Reproduce the whole of the records exactly, and make sure no picture is carried into the result.

┏━━

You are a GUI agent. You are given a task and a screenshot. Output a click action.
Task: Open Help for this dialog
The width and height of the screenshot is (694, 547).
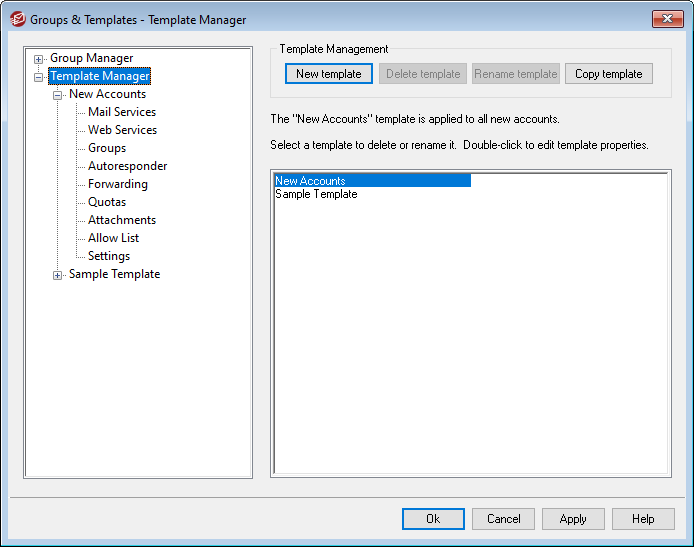[643, 519]
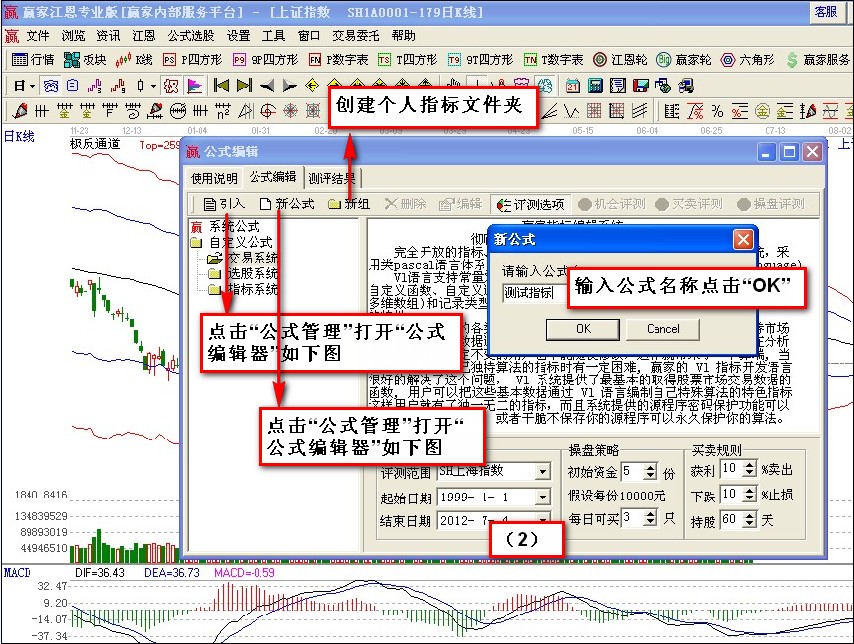Open the 结束日期 date dropdown
854x644 pixels.
[543, 520]
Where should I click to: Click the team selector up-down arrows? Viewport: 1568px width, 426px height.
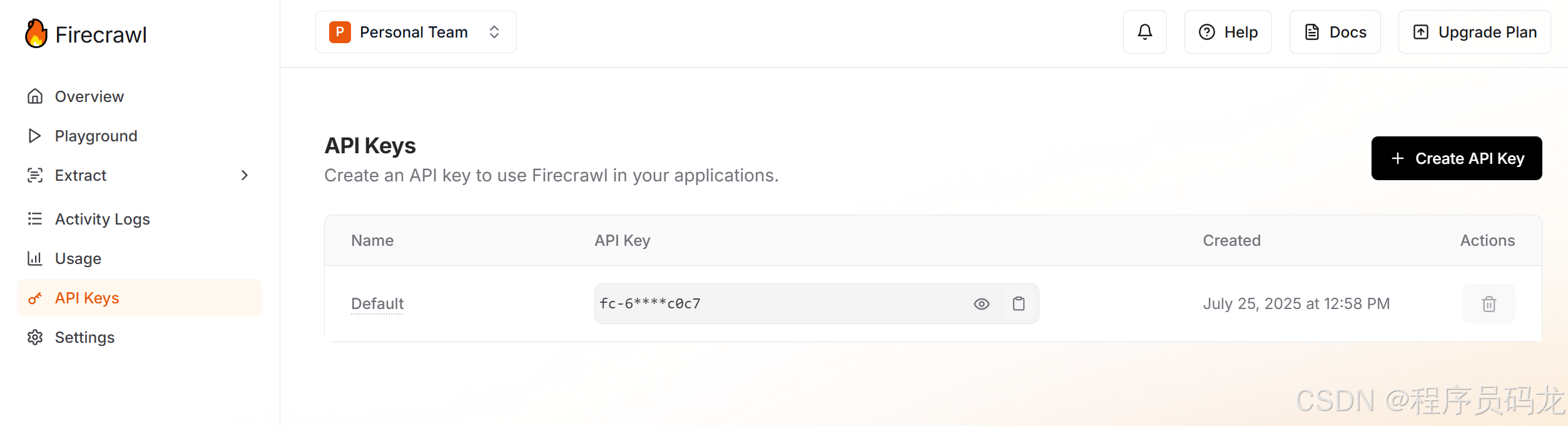click(x=494, y=32)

┗━━

RESPONSE TO THIS TASK:
You are a GUI agent. You are given a task and a screenshot. Output a click action.
Task: Open Help for this dialog
The width and height of the screenshot is (694, 547).
[643, 519]
Open the 结束日期 date dropdown
854x644 pixels.
[543, 520]
Where should I click to: Click the team selector up-down arrows? Viewport: 1568px width, 426px height.
click(x=494, y=32)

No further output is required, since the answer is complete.